「落ち葉と遊ぶ午後」
秋の朝
9月も半ば。朝、病院の庭に出ると、桜や欅の葉が黄色や赤に色づき、地面にひらひらと舞い落ちていた。
風が吹くたび、カサカサと音を立てて葉が転がる。
「先生、庭がすっかり秋ですね」
美咲が掃き掃除をしながら笑う。
「全部掃いても、またすぐ積もるぞ」
私は落ち葉を踏みしめながら答えた。
今日は、そんな落ち葉が思わぬ役者になる一日だった。
午前 ベルと落ち葉の山
最初にやってきたのはベルと女の子。
診察を終えたあと、庭で少し遊んでいくことになった。
女の子が熊手で集めた落ち葉の山に、ベルは興味津々。
鼻を突っ込み、思い切りジャンプして飛び込む。
「わぁっ!」
落ち葉が舞い上がり、女の子も笑いながらベルと一緒に転がった。
「ベルも秋を楽しんでるな」
私はその様子を眺めながら思った。
庭は一瞬、黄金色の紙吹雪に包まれた。
午前後半 リクと追いかけっこ
続いて来院したリク。
診察後、加藤さんと庭に出ると、風に吹かれて一枚の葉がひらひらと舞った。
リクはすぐに反応し、全力で追いかけ始める。
しっぽを振りながら、落ち葉を前足で押さえ、また風にさらわれ、さらに追いかけ……
その繰り返しに加藤さんも笑顔になった。
「リク、楽しそうだなぁ。家でもやってくれたら掃除が助かるのに」
冗談交じりの言葉に、私も思わず笑ってしまった。
昼 チャイとモカの落ち葉ベッド
昼前、ご夫婦がチャイとモカを連れてきた。
庭の一角に落ち葉がこんもりと積まれているのを見つけ、二匹はすぐに駆け寄った。
チャイは落ち葉の上にごろんと横たわり、ふかふかのベッドのようにくつろぐ。
モカは落ち葉を前足でかき分け、下から何かを探すように夢中だ。
「まるで宝探しだな」
ご主人が笑うと、奥さんも「掃除は大変だけど、楽しそうだからいいか」と肩をすくめた。

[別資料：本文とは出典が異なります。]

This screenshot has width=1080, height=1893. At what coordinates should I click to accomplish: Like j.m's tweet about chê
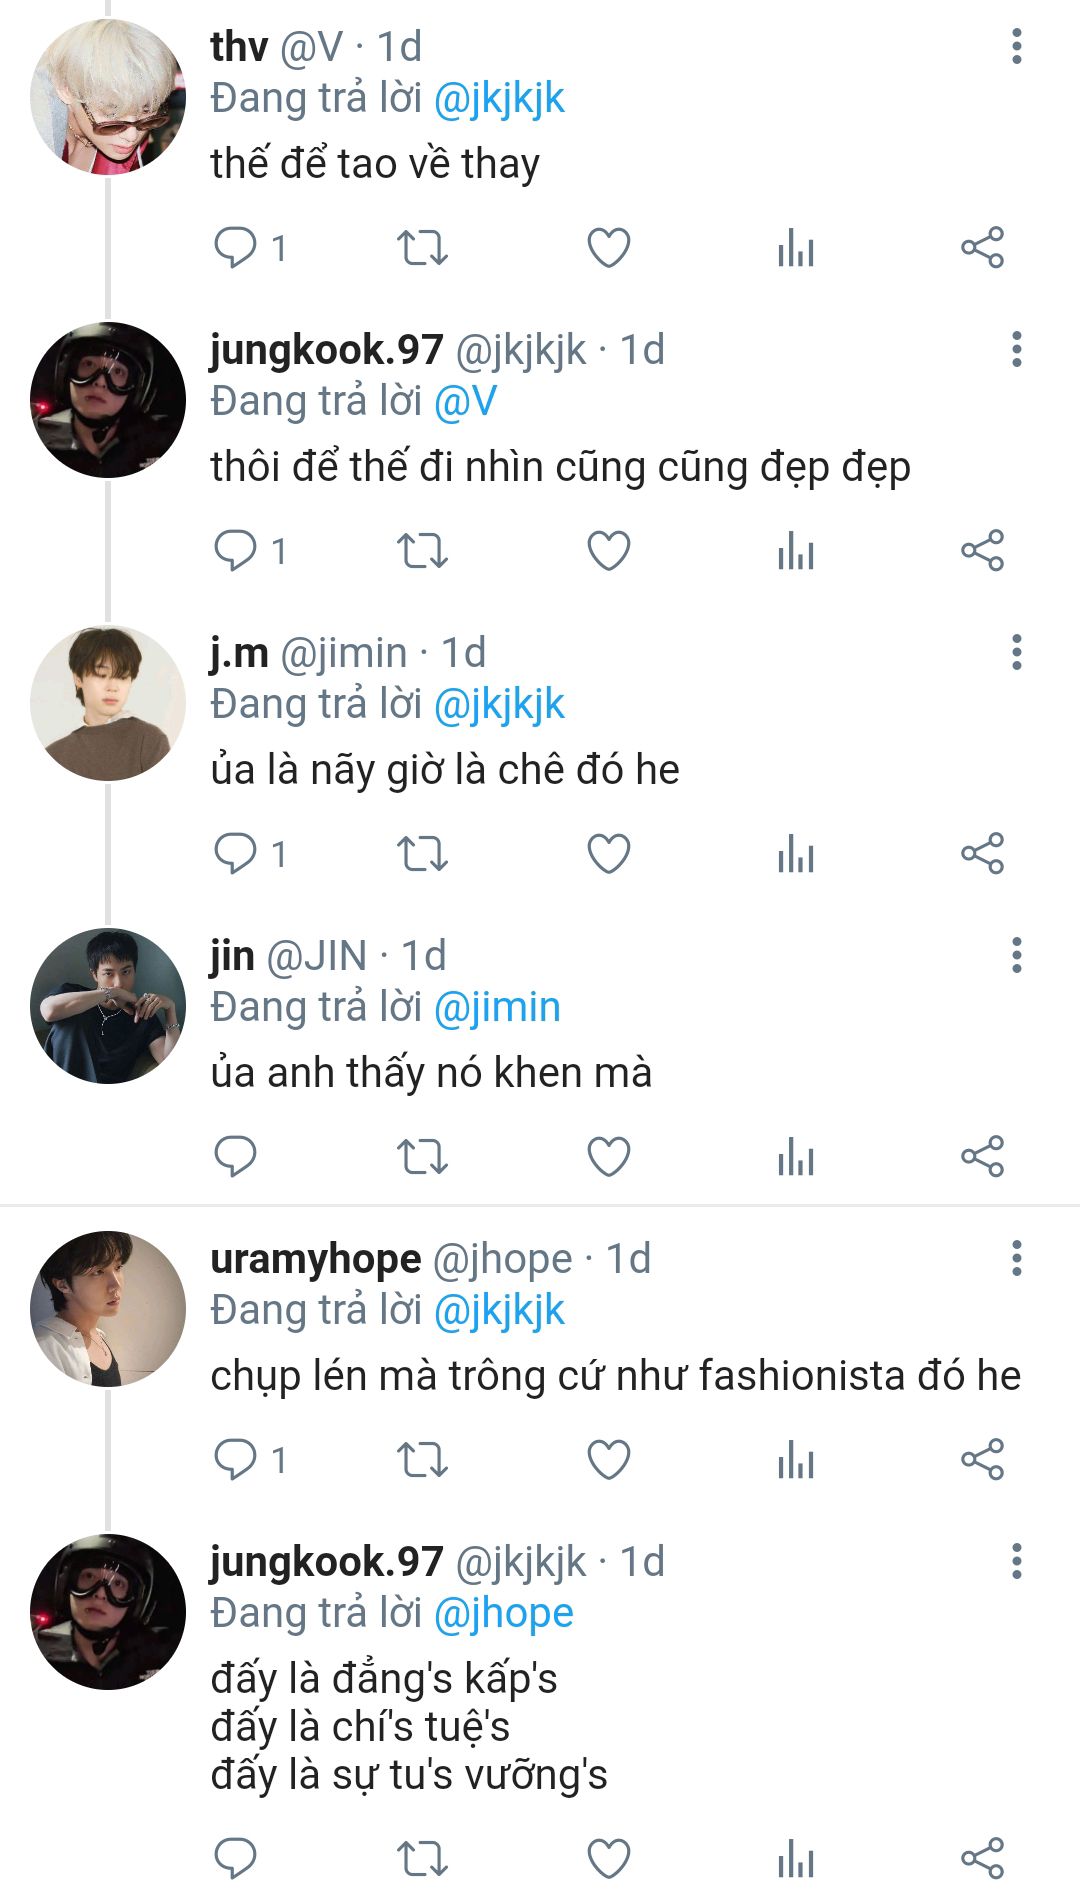(608, 854)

落ち葉に包まれる二匹の姿は、秋の絵本の一場面のようだった。
午後 ユキと舞う葉
午後にやってきたのはユキ。
キャリーから出ると、風に乗ってひらひらと葉が舞い落ちた。
ユキはじっと目で追い、突然「ぴょん」と跳び上がる。
しかし葉はするりと逃げ、ユキは地面に着地して不満げに「にゃあ」。
飼い主さんは笑いながら、ユキの頭を撫でた。
「落ち葉相手に真剣なんだから」
私はその光景を見ながら、自然の遊び相手はどんなおもちゃより豊かだと感じた。
夕方 みんなで落ち葉掃除
夕方、診療の合間に美咲と庭の落ち葉を集めていると、ベルやリクたちの飼い主が声をかけてくれた。
「手伝いますよ」
みんなで落ち葉を集めるうちに、自然と笑い声が広がる。
子どもたちは山にした落ち葉へ飛び込み、犬たちも加わって大はしゃぎ。
まるでちょっとした秋祭りのようだった。
夜 落ち葉の余韻
診療が終わり、外に出ると、月明かりに照らされた庭に落ち葉が散らばっていた。
昼間の賑やかな声がまだ残っているような気がする。
「先生、落ち葉って片付けても片付けてもまた落ちてきますね」
美咲がほうきを抱えながら言う。
「それが秋だからな。今日はいい思い出になった」
私は笑い、落ち葉を一枚拾い上げた。
黄金色の葉は、動物たちの笑顔とともに、この秋を彩る小さな宝物だった。